А ведь если так подумать, без лишних эмоций, то Федька выходит очень даже полезный человек. К примеру, чернила, которыми я пишу — его изготовления. Хорошие чернила, удобные. Не сильно жидкие, не сильно густые, в самый раз. Он их варит только для своих, хитрым образом смешивая сажу, водку и толченый сахар. Получается хорошо. Те, что продаются в городской канцелярской лавке куда как хуже будут.
В общем, Федька пытается быть хорошим для всех и сразу. А сейчас так особенно. Потому как вопрос перевода в строй на данный момент подвис в воздухе. То ли переведут, то ли замнут, то ли переведут но не всех… Вот он и шуршит как электровеник, пытаясь оказаться незаменимым на своей должности при господине порутчике. Вон, и как посыльный работает, и как денщик, а еще конюх, кучер, повар, прачка и назойливый радиовыпуск вечерних гарнизонных новостей.
Но осаживать его надо. А то если близко к себе подпустишь — прилипнет как жвачка к ботинку, так и будет тарахтеть над ухом пока в лоб не засветишь.

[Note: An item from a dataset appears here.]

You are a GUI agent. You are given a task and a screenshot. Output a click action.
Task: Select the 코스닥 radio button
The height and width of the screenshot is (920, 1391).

— В смысле это, как его… Господин капрал, тебя вызывает господин порутчик. Велит немедленно явиться!
— Ну вот, другое дело! — одобрительно хмыкнул я.
Кто-то наверху услышал мои молитвы и сотворил мне легальный повод отдохнуть от рисования циферок. Все-таки писать пером — не самый быстрый процесс. Моя бабушка запрос в поисковик вбивала быстрее, чем я тут этой военно-складской каллиграфией занимаюсь. А она это делала одним пальцем, подолгу вглядываясь в клавиатуру.
Да и спина что-то затекла. Так что перо в сторону, пойду прогуляюсь.
Кстати!
— А чего это вдруг ты прибежал? — спрашиваю Федьку — При роте же сейчас от моего капральства Никита вестовым стоит. Господин порутчик мог и его отправить.
— Так это… — развел Федька руками — оне же сейчас это, вот… А я как раз ничем не занят!
И лицом дергает, будто пытается подмигнуть.
— Понятно. Отлыниваешь под благовидным предлогом — проворчал я и выпрямился. Ноги от долгого сидения на неудобном табурете изрядно затекли. Надо будет раздобыть где-нибудь меховую подстилку, что ли…
Надел кафтан, неспешно застегнулся. Бросил взгляд на исписанный наполовину лист. Как-то все-таки нехорошо бросать это все недоделанным. Пуговицы для шляп, на погон камзольный одна штука и прочие там пряжки башмачные вечером особо не сосчитаешь, при свече писать — только глаза портить. Так что…
— Кирила! Поди-ка сюда!
В соседней комнате скрипнула скамейка, зашаркали башмаки по доскам пола и появился Белкин с недовольным лицом. Расправил плечи, изобразил вытягивание во фрунт. Я уловил легкий запах перегара.
— Ты ж вроде хвастался что грамоте обучен?
— Угу.
— Садись вот, заполни формуляр на сироток.
— Угу.
— Да не угукай, филин! И без тебя знаю, что это интендантские писарчуки делать должны. А морозы грянут — чувством собственной правоты греться будешь?
— Угу — снова гукнул Белкин, сел за конторку, и с презрением выставился на перо.
— В общем, вот список того, что в наличии, вот — что должно быть по штату. Разницу сосчитай и впиши сюда. Вернусь — отнесу всю эту макулатуру к каптернамусу. Усек?
— Угу. А это на весь день или потом еще приказания будут?
Это он с насмешкой или всерьез спрашивает?
— Ты, главное, успей до темноты. А там видно будет.
— Угу.
Как дал бы! Но нет, он на меня уже не смотрит, взял в руки перо и внимательно изучает списки. Гляди-ка, и правда грамотный!
Ну вот и славно. Давай, брутальный мачо с прокушенной щекой, принеси немножко пользы капральству. А я пойду, разомну косточки в сторону Довмонтова города, где в Приказных Палатах расположилось правление нашего батальона и всех его четырех рот.
Перед выходом крикнул в сторону лежащего на деревянных нарах старого солдата:
— Семен Петрович! Я к ротному. Побудь снова мелд-ефрейтором, ладно? Как ребята отобедают — Степана поставь над ними экзерцмейстером. Нечего попусту время терять.
* * *
Снег хрустел под ногами. Я шел широким, размашистым шагом по протоптанной в снегу тропинке, рядом семенил Федька, все время пытался поравняться со мной, но постоянно сбивался с ноги. Тропинка узкая, по натоптанному рядом со мной не уместиться, он то и дело проваливается в сугробы или спотыкается об укрытые снегом кочки. Но Федька готов пойти на такие муки ради еще одной порции полковых сплетен.